Ia melihat sekeliling, peralatan dan atribut sekolahnya menjadi korban juga, tas dan bukunya yang robek, sepatunya hilang satu, topinya hilang entah kemana, kancingnya diambil, pensilnya patah, uang jajannya diambil paksa pula.

Belum lagi, sepedanya dicuri oleh pihak yang tidak bertanggungjawab.
Nasib memang berat.

Ia mengambil barang-barang yang sekiranya masih bisa dipakai dan membawanya ke rusun.

Waktu sudah menjelang sore dan banyak pekerja kantoran bergegas pulang ke rumahnya masing-masing.

Banyak tatapan orang yang mengasihaninya, tapi ia langsung berjalan cepat demi menghindari tatapan yang menakutkan baginya.

Ia cukup gugup ketika berhadapan dengan orang asing, belum lagi ada rasa takut yang menyelimutinya dan rasa gelisah yang entah darimana, mungkin saja itu dari pikiran negatifnya karena sering mendapatkan berbagai perlakuan buruk disekitarnya.
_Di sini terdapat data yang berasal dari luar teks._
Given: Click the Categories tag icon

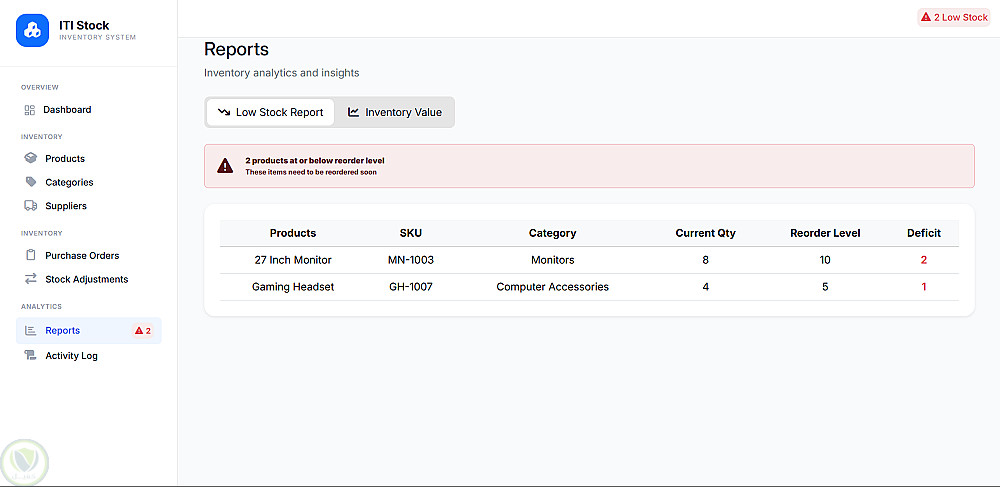Looking at the screenshot, I should tap(30, 182).
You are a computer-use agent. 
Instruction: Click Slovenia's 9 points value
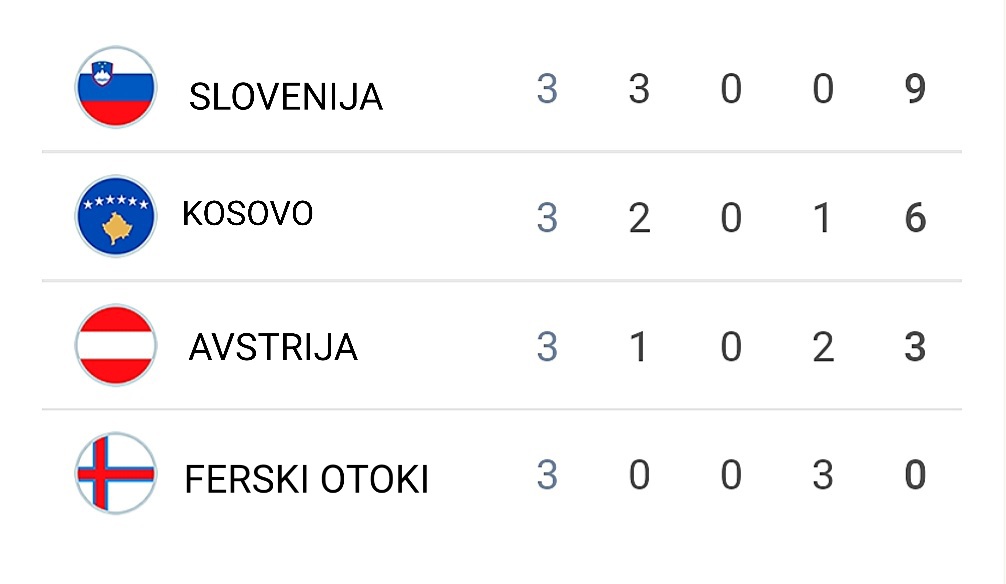[x=915, y=89]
Terkadang juga, ketika ada orang asing melihatnya, entah kenapa ia menganggap tatapan itu sebagai tatapan sinis dan jijik.

. . .

Hingga sampailah ia di rusun yang kumuh, walaupun fasilitasnya kurang memadai, tapi ia masih bisa bersyukur karena masih ada tempat untuk pulang.

Ia menaiki tangga dan bertemu dengan ibu kos yang sudah menunggu tepat di depan pintu kamarnya.

"Dimana uang kosnya?" Tanya ibu kos sambil berkacak pinggang.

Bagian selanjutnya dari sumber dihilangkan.